### Material provided

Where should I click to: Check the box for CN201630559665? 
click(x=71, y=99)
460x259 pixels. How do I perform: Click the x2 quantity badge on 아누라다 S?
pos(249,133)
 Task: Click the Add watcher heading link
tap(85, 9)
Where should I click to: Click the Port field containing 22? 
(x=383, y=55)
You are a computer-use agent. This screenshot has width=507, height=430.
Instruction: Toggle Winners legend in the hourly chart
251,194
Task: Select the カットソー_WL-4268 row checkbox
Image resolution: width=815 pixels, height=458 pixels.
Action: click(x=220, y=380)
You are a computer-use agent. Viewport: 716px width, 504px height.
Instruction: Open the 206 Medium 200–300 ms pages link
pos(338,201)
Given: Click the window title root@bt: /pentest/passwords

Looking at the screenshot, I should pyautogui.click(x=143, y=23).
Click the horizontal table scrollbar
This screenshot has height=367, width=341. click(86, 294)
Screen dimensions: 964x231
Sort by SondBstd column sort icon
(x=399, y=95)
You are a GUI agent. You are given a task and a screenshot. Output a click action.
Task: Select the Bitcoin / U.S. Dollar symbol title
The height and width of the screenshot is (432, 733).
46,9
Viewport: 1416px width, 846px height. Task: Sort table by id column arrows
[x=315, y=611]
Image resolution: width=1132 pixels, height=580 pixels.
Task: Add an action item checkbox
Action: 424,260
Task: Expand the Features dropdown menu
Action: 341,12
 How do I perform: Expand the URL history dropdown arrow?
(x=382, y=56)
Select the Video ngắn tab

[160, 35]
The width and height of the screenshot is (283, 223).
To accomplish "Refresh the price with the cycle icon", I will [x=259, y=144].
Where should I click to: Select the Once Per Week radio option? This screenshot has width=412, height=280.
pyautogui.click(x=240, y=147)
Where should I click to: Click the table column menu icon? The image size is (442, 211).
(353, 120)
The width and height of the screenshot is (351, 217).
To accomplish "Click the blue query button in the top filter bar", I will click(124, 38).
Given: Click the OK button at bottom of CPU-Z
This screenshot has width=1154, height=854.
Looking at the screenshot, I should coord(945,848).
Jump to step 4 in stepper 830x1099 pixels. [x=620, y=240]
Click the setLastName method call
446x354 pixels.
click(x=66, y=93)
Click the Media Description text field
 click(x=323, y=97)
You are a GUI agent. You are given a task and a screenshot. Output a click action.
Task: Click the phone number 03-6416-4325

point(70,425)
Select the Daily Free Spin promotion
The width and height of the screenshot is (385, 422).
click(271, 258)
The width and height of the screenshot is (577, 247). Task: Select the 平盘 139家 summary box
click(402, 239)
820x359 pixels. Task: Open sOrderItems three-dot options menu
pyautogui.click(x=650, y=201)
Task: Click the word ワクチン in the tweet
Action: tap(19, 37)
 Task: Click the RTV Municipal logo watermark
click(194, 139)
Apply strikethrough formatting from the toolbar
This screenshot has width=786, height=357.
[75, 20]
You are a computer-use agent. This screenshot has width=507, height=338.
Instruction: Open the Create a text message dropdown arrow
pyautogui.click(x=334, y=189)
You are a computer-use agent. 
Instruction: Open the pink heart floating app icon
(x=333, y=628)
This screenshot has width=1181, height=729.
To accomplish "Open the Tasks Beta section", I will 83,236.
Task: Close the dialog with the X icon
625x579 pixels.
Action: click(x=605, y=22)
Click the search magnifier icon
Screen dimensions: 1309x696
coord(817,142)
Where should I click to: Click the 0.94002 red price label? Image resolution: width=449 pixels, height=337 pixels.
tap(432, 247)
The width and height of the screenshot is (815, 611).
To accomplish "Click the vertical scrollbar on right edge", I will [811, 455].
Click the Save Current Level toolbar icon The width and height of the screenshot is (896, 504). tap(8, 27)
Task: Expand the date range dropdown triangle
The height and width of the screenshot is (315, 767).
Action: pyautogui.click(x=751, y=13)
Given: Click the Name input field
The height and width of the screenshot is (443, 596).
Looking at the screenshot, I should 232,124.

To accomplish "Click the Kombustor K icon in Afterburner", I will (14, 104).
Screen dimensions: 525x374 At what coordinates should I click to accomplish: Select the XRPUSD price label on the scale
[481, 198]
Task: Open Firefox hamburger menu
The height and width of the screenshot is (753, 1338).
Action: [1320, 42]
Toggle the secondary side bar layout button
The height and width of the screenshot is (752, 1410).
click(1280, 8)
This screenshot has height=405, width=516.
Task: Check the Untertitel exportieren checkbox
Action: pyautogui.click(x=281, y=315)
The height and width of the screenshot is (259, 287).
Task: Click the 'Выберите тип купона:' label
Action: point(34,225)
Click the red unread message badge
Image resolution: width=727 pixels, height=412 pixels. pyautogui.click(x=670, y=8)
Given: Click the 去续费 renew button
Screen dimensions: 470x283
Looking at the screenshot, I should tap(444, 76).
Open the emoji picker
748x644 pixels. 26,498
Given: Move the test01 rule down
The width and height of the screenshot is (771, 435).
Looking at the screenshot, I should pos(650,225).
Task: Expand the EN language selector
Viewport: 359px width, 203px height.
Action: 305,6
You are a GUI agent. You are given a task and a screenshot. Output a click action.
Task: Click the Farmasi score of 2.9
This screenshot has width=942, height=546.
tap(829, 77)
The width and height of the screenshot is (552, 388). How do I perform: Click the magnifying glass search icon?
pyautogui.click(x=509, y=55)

### Exercise objective
Your task is to reproduce the whole listing exactly.

### Response
Where should I click to: Check the box for CN201630559665? 
click(x=71, y=99)
460x259 pixels. How do I perform: Click the x2 quantity badge on 아누라다 S?
pos(249,133)
 Task: Click the Add watcher heading link
tap(85, 9)
Where should I click to: Click the Port field containing 22? 
(x=383, y=55)
You are a computer-use agent. This screenshot has width=507, height=430.
Instruction: Toggle Winners legend in the hourly chart
251,194
Task: Select the カットソー_WL-4268 row checkbox
Image resolution: width=815 pixels, height=458 pixels.
Action: click(x=220, y=380)
You are a computer-use agent. Viewport: 716px width, 504px height.
Instruction: Open the 206 Medium 200–300 ms pages link
pos(338,201)
Given: Click the window title root@bt: /pentest/passwords

Looking at the screenshot, I should pyautogui.click(x=143, y=23).
Click the horizontal table scrollbar
This screenshot has height=367, width=341. click(86, 294)
Screen dimensions: 964x231
Sort by SondBstd column sort icon
(x=399, y=95)
You are a GUI agent. You are given a task and a screenshot. Output a click action.
Task: Select the Bitcoin / U.S. Dollar symbol title
The height and width of the screenshot is (432, 733).
46,9
Viewport: 1416px width, 846px height. Task: Sort table by id column arrows
[x=315, y=611]
Image resolution: width=1132 pixels, height=580 pixels.
Task: Add an action item checkbox
Action: 424,260
Task: Expand the Features dropdown menu
Action: 341,12
 How do I perform: Expand the URL history dropdown arrow?
(x=382, y=56)
Select the Video ngắn tab

[160, 35]
The width and height of the screenshot is (283, 223).
To accomplish "Refresh the price with the cycle icon", I will [x=259, y=144].
Where should I click to: Select the Once Per Week radio option? This screenshot has width=412, height=280.
pyautogui.click(x=240, y=147)
Where should I click to: Click the table column menu icon? The image size is (442, 211).
(353, 120)
The width and height of the screenshot is (351, 217).
To accomplish "Click the blue query button in the top filter bar", I will click(124, 38).
Given: Click the OK button at bottom of CPU-Z
This screenshot has width=1154, height=854.
Looking at the screenshot, I should coord(945,848).
Jump to step 4 in stepper 830x1099 pixels. [x=620, y=240]
Click the setLastName method call
446x354 pixels.
click(x=66, y=93)
Click the Media Description text field
 click(x=323, y=97)
You are a GUI agent. You are given a task and a screenshot. Output a click action.
Task: Click the phone number 03-6416-4325

point(70,425)
Select the Daily Free Spin promotion
The width and height of the screenshot is (385, 422).
click(271, 258)
The width and height of the screenshot is (577, 247). Task: Select the 平盘 139家 summary box
click(402, 239)
820x359 pixels. Task: Open sOrderItems three-dot options menu
pyautogui.click(x=650, y=201)
Task: Click the word ワクチン in the tweet
Action: tap(19, 37)
 Task: Click the RTV Municipal logo watermark
click(194, 139)
Apply strikethrough formatting from the toolbar
This screenshot has width=786, height=357.
[75, 20]
You are a computer-use agent. This screenshot has width=507, height=338.
Instruction: Open the Create a text message dropdown arrow
pyautogui.click(x=334, y=189)
You are a computer-use agent. 
Instruction: Open the pink heart floating app icon
(x=333, y=628)
This screenshot has width=1181, height=729.
To accomplish "Open the Tasks Beta section", I will 83,236.
Task: Close the dialog with the X icon
625x579 pixels.
Action: click(x=605, y=22)
Click the search magnifier icon
Screen dimensions: 1309x696
coord(817,142)
Where should I click to: Click the 0.94002 red price label? Image resolution: width=449 pixels, height=337 pixels.
tap(432, 247)
The width and height of the screenshot is (815, 611).
To accomplish "Click the vertical scrollbar on right edge", I will [811, 455].
Click the Save Current Level toolbar icon The width and height of the screenshot is (896, 504). tap(8, 27)
Task: Expand the date range dropdown triangle
The height and width of the screenshot is (315, 767).
Action: pyautogui.click(x=751, y=13)
Given: Click the Name input field
The height and width of the screenshot is (443, 596).
Looking at the screenshot, I should 232,124.

To accomplish "Click the Kombustor K icon in Afterburner", I will (14, 104).
Screen dimensions: 525x374 At what coordinates should I click to accomplish: Select the XRPUSD price label on the scale
[481, 198]
Task: Open Firefox hamburger menu
The height and width of the screenshot is (753, 1338).
Action: [1320, 42]
Toggle the secondary side bar layout button
The height and width of the screenshot is (752, 1410).
click(1280, 8)
This screenshot has height=405, width=516.
Task: Check the Untertitel exportieren checkbox
Action: pyautogui.click(x=281, y=315)
The height and width of the screenshot is (259, 287).
Task: Click the 'Выберите тип купона:' label
Action: point(34,225)
Click the red unread message badge
Image resolution: width=727 pixels, height=412 pixels. pyautogui.click(x=670, y=8)
Given: Click the 去续费 renew button
Screen dimensions: 470x283
Looking at the screenshot, I should tap(444, 76).
Open the emoji picker
748x644 pixels. 26,498
Given: Move the test01 rule down
The width and height of the screenshot is (771, 435).
Looking at the screenshot, I should pos(650,225).
Task: Expand the EN language selector
Viewport: 359px width, 203px height.
Action: 305,6
You are a GUI agent. You are given a task and a screenshot. Output a click action.
Task: Click the Farmasi score of 2.9
This screenshot has width=942, height=546.
tap(829, 77)
The width and height of the screenshot is (552, 388). How do I perform: Click the magnifying glass search icon?
pyautogui.click(x=509, y=55)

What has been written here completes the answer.